280E Tax Planning
The application of marijuana taxation disallows (under IRS 280E) any deduction for ordinary and necessary business expenses for illegal controlled substance businesses. However, cost of goods sold (COGS) is not considered an expense, but rather an adjustment taken into account in arriving at gross income. Under Treasury Reg. Sec 1.471-6(a) and -11, inventoriable costs include all direct (e.g., the cost of inventory and delivery, and the cost of materials and labor for manufactured inventory) and indirect production costs (i.e., rent and utilities related to inventory). Taxpayers should be diligent in maximizing the proper expenses that should get allocated to inventory, and ultimately, COGS.
Another area of planning might focus on the CHAMP approach by separating the non-IRS Section 280E expenses from the non-deductible “trafficking in controlled substances activities”.

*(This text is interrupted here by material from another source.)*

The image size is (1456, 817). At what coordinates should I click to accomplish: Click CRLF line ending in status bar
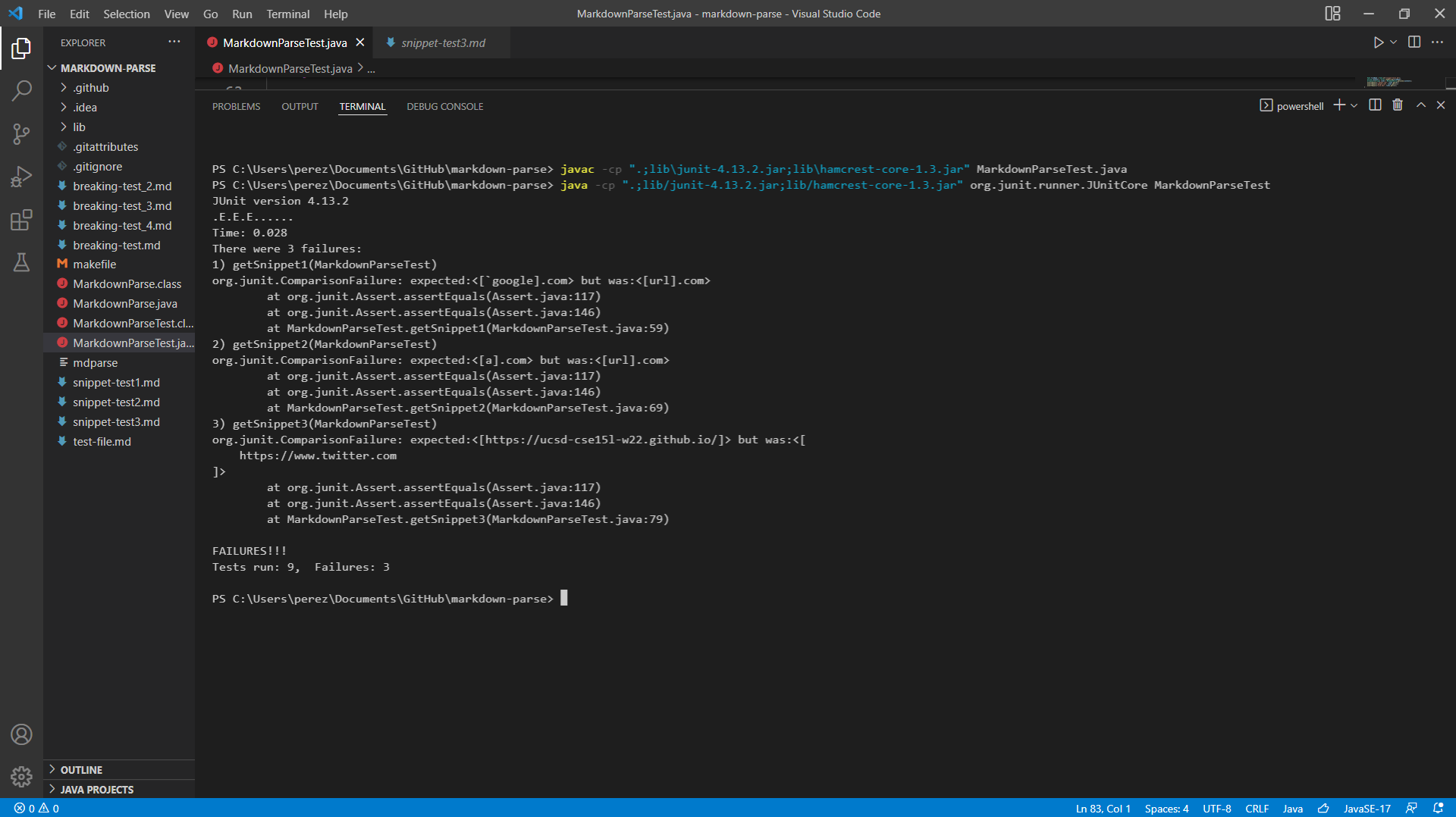(1257, 809)
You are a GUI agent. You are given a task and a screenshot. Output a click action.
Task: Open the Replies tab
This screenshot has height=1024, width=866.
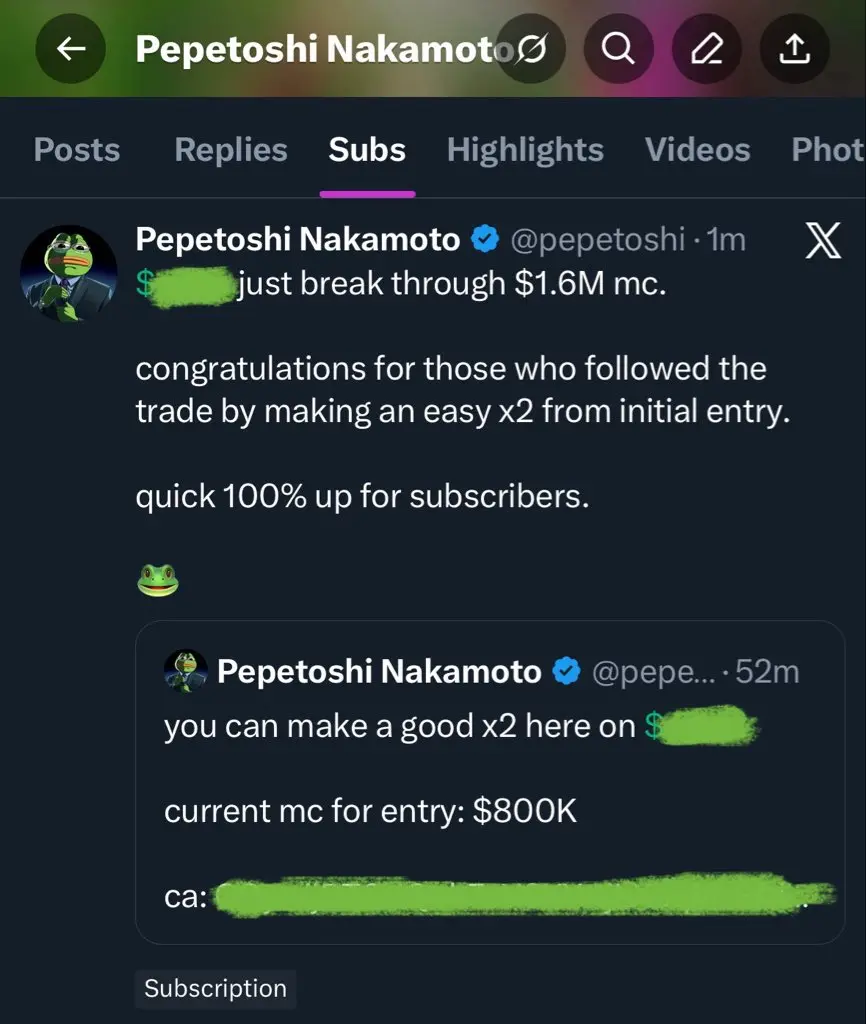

From a state tax planning perspective, the difference between the federal and state tax treatment of expenses under IRS Section 280E should not be forgotten. For example, Colorado specifically allows for a state tax deduction of IRS Section 280E expenses (through proforma tax returns), thus reversing the federal disallowance. The ever evolving state tax laws should always be consulted to determine whether these otherwise non-deductible expenses can be expensed for state tax purposes.